- What to work on -
Copy out the part that opens with the line containing "This screenshot has height=450, width=800." and closes with the line containing "a new browser". Swap "screenshot" for "image", change nothing else, and leave out the pictures.

- The records -
• • •

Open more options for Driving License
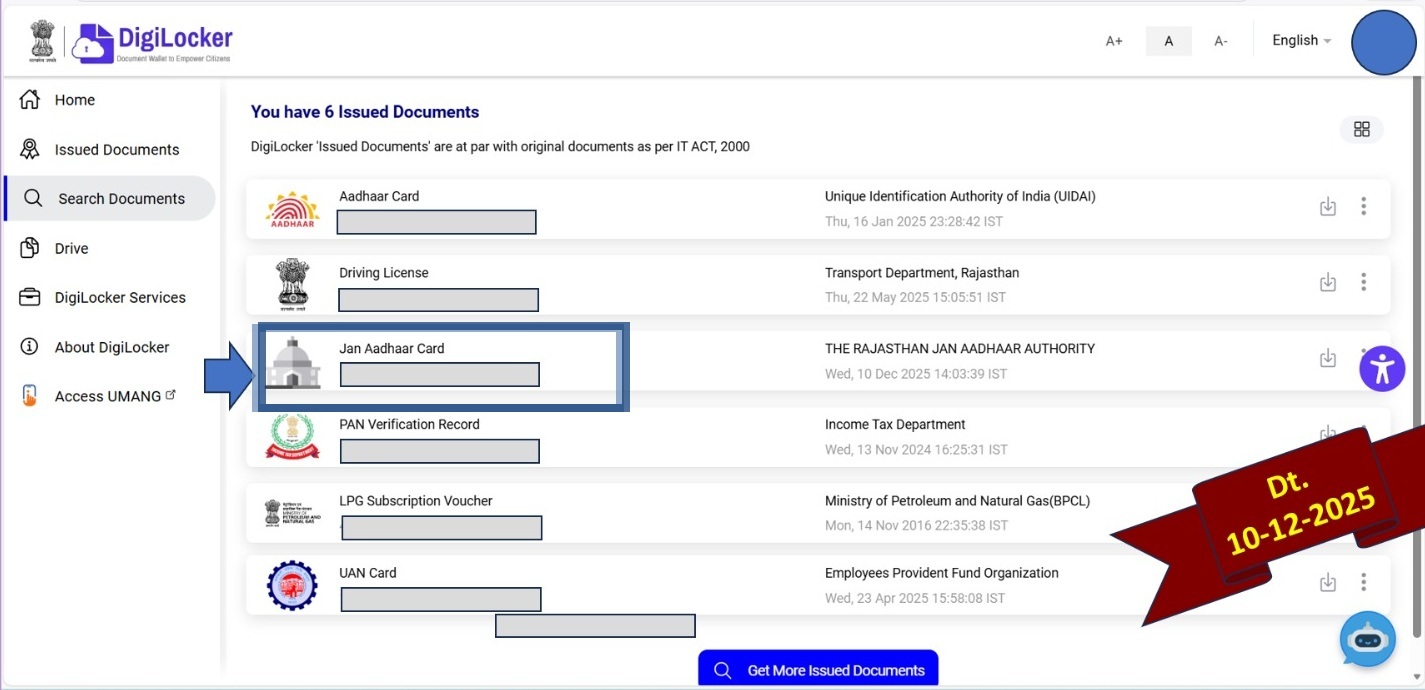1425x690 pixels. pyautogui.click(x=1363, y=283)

• • •

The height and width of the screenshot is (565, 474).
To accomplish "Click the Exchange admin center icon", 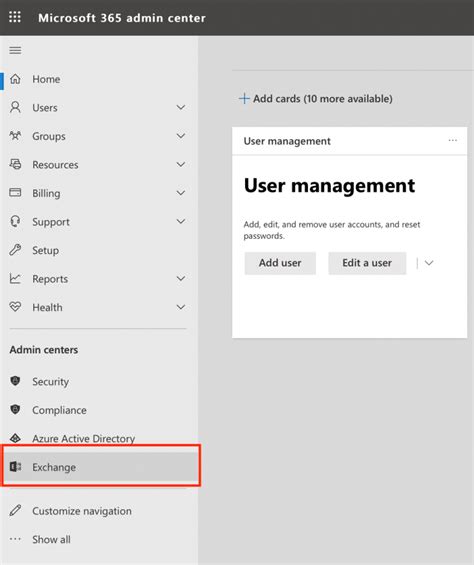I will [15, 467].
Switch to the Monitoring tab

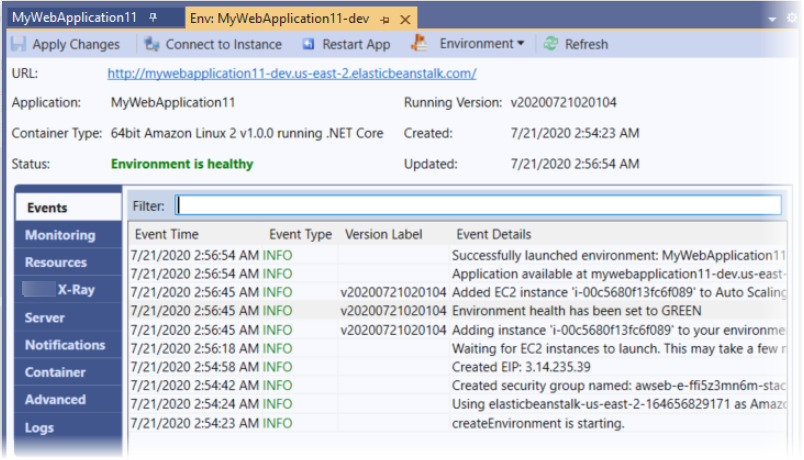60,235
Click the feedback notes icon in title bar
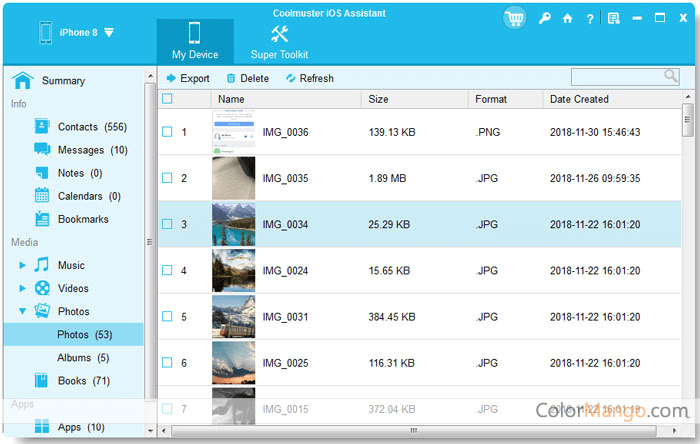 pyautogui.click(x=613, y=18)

• • •

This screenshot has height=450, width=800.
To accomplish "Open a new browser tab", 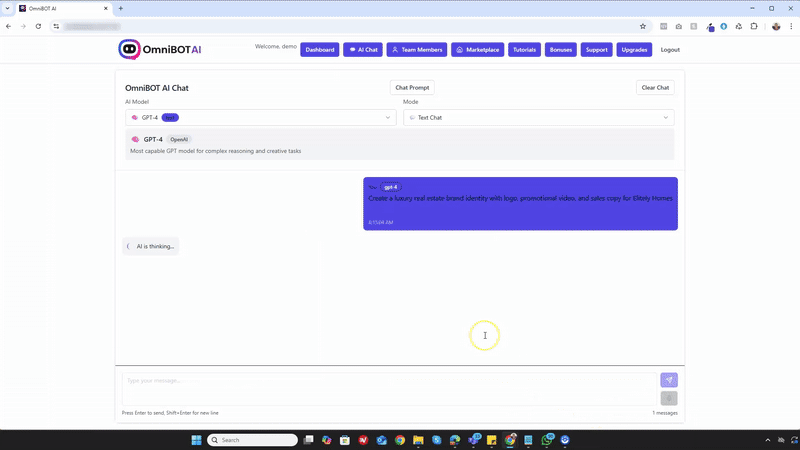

• • •

- Final result -
This image has height=450, width=800.
To accomplish "Open a new browser tab", 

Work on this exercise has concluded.